WHAT YOU WILL DO: Lines from the one containing "Screen dimensions: 1200x657" through the final line of the records below are needed, copied exactly, with no pictures.

DATASET ENTRIES:

----------------

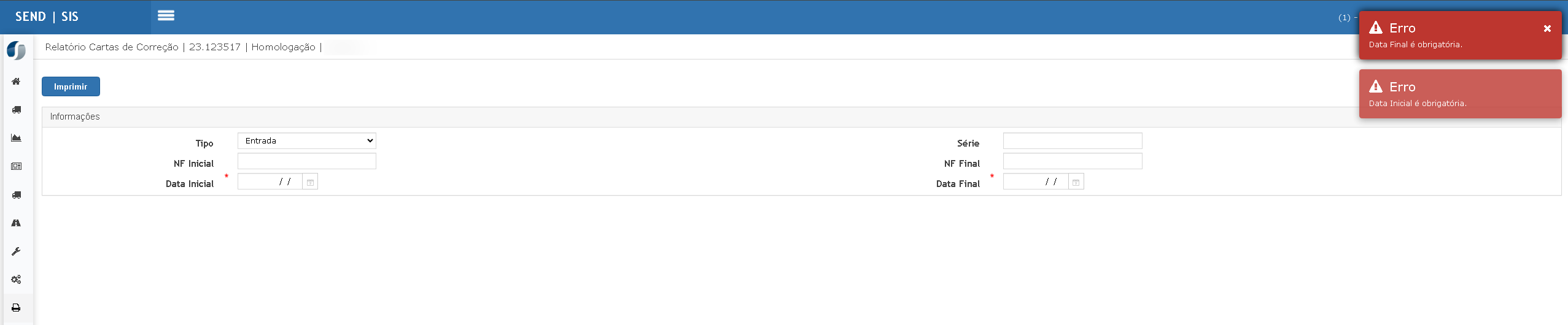1568x325 pixels.
Task: Open the road icon menu
Action: pyautogui.click(x=16, y=223)
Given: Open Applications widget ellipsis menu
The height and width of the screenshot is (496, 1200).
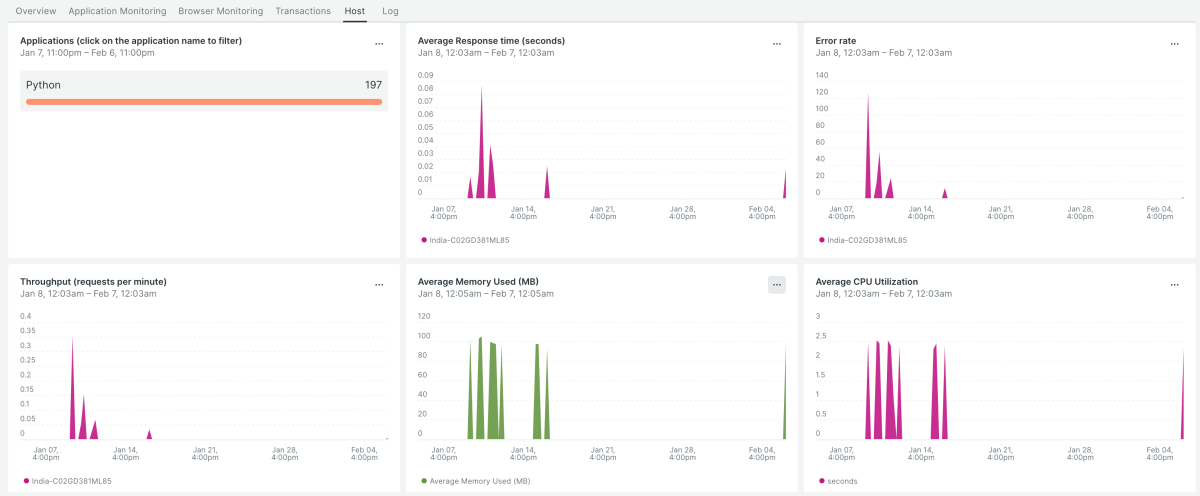Looking at the screenshot, I should click(379, 44).
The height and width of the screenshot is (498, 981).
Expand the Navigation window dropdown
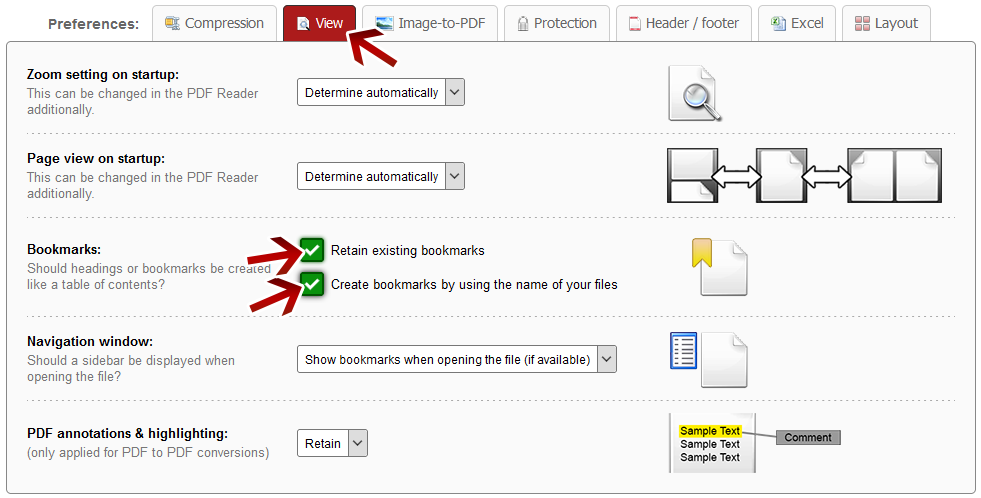(x=456, y=359)
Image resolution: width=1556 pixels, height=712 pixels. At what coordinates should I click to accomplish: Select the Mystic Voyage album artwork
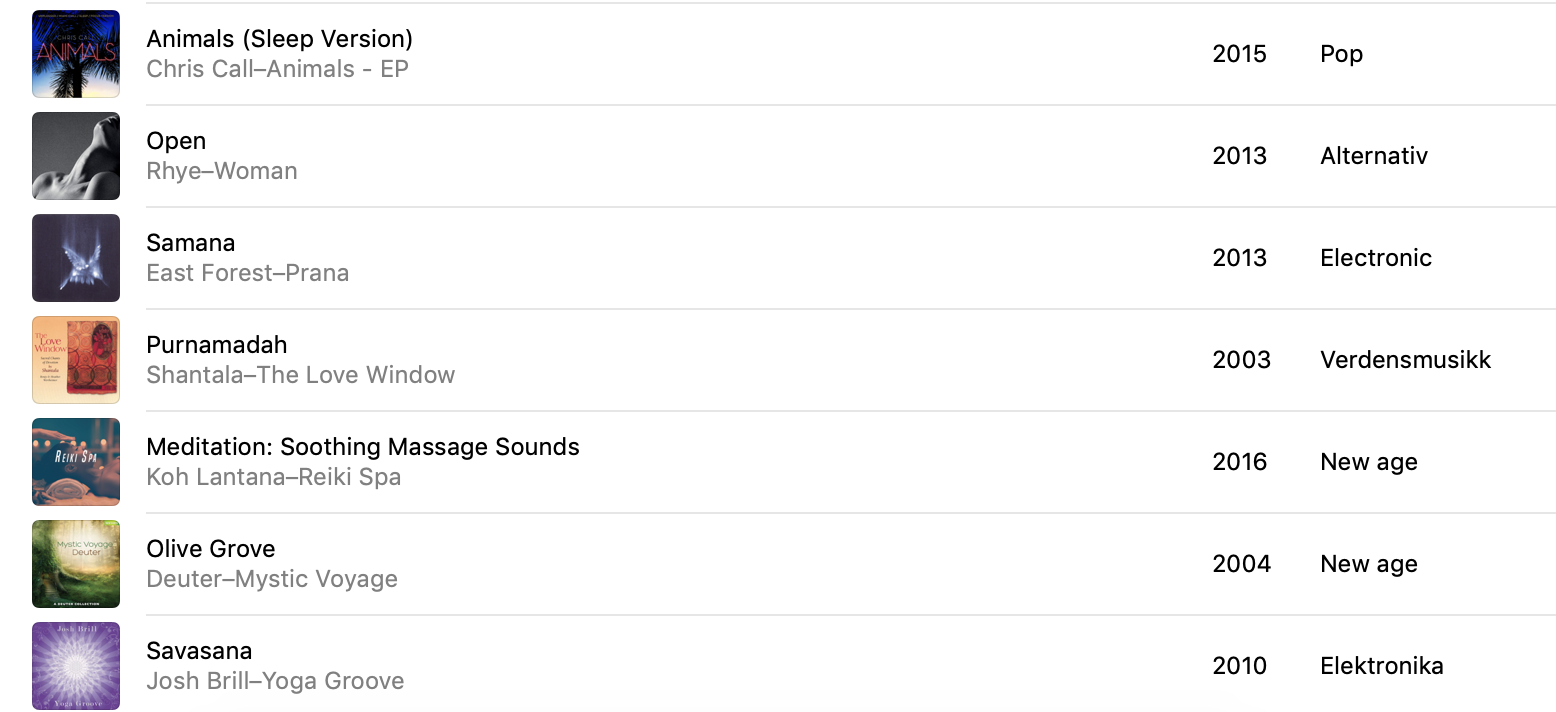pyautogui.click(x=76, y=564)
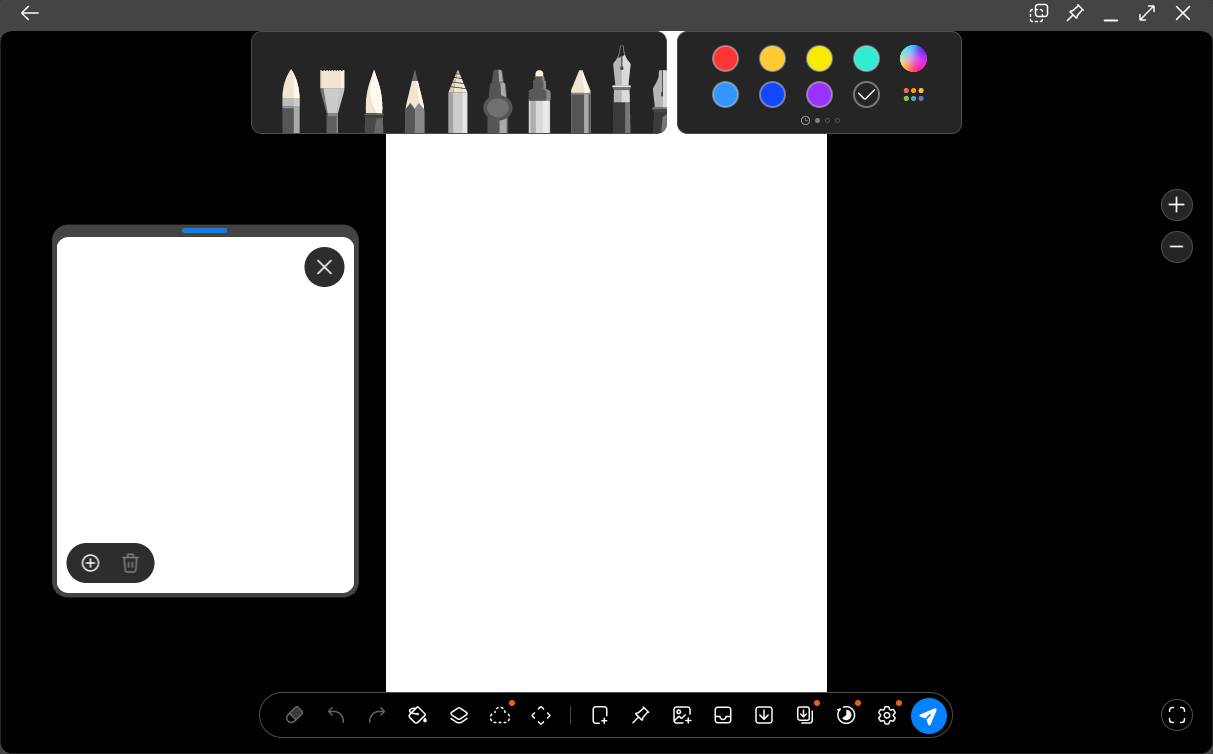Open the layers panel
Viewport: 1213px width, 754px height.
click(x=458, y=715)
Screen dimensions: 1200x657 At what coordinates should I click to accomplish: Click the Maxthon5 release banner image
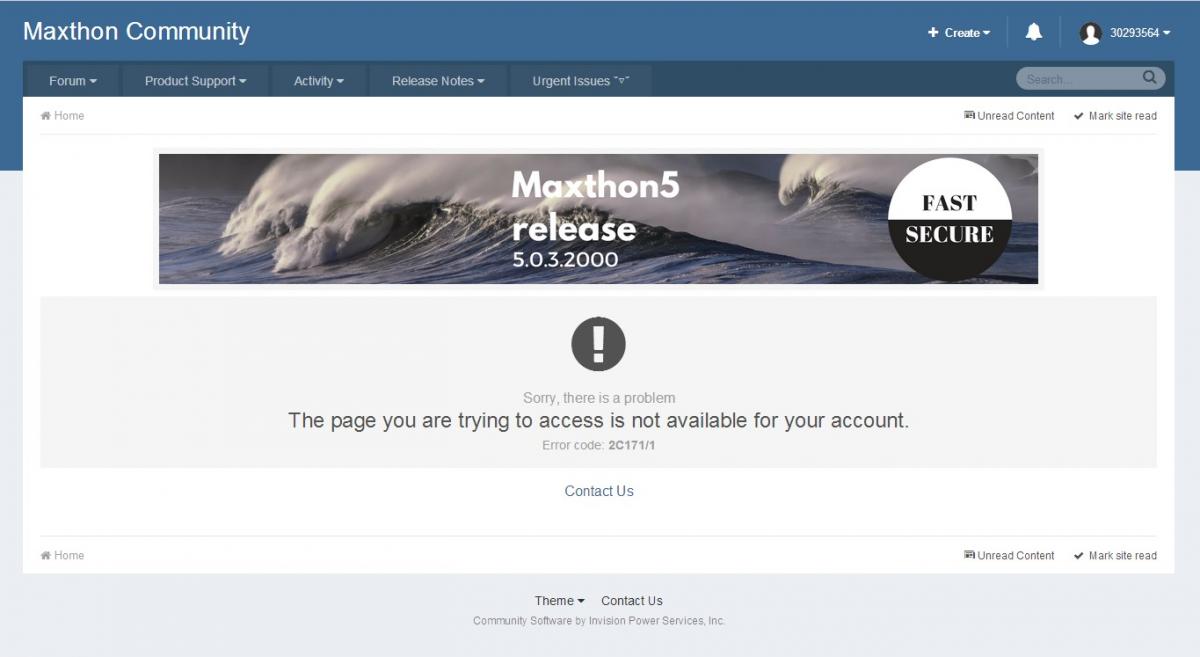tap(598, 219)
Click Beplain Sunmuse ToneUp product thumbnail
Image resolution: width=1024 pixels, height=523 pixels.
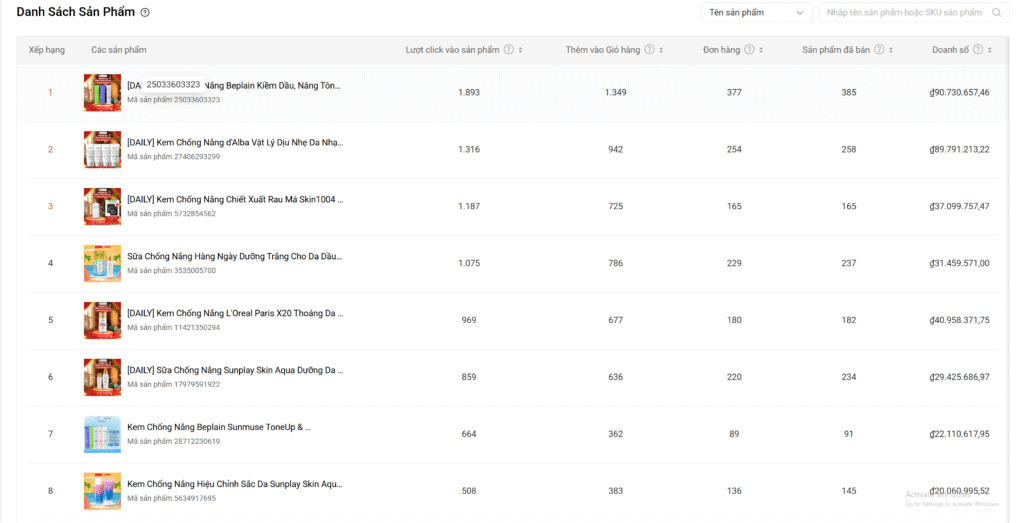pos(102,434)
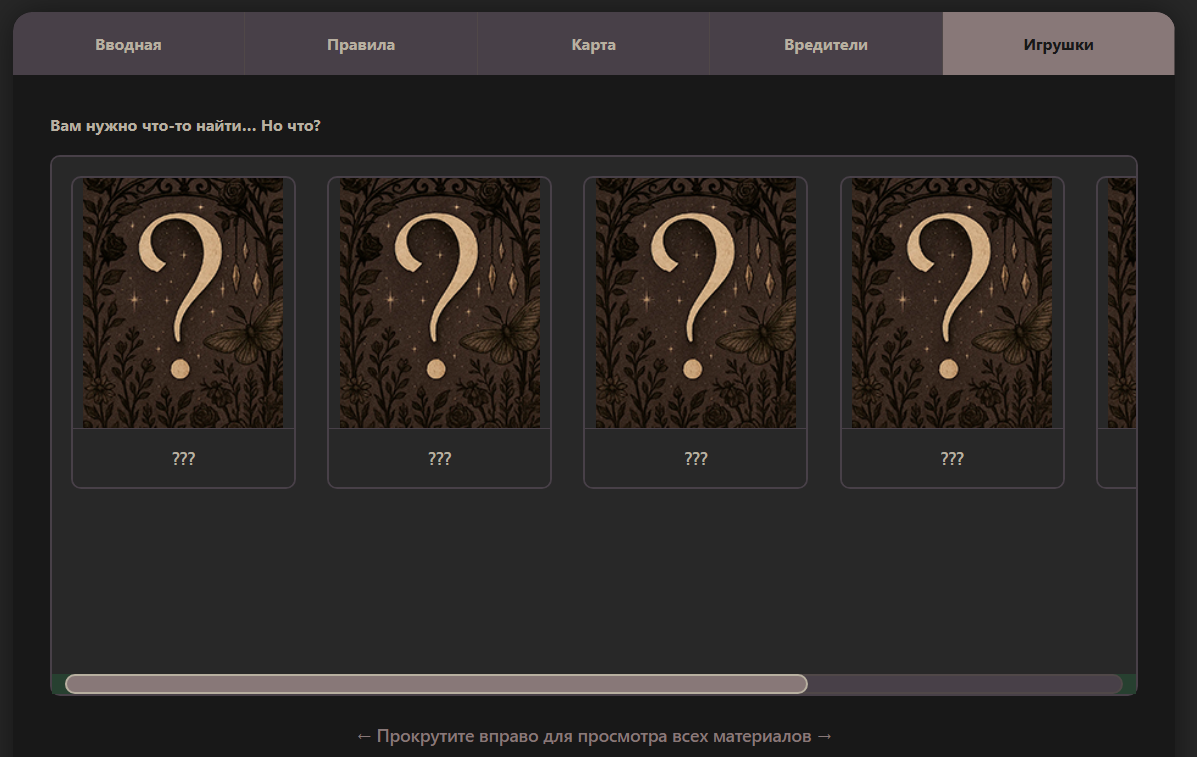
Task: Click the ??? label under first card
Action: click(183, 459)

----------------

TASK SOLUTION:
Screen dimensions: 1200x657 At what coordinates should I click to accomplish: Click the Maxthon5 release banner image
tap(598, 219)
Click Beplain Sunmuse ToneUp product thumbnail
Image resolution: width=1024 pixels, height=523 pixels.
pos(102,434)
Task: Click the ??? label under first card
Action: click(183, 459)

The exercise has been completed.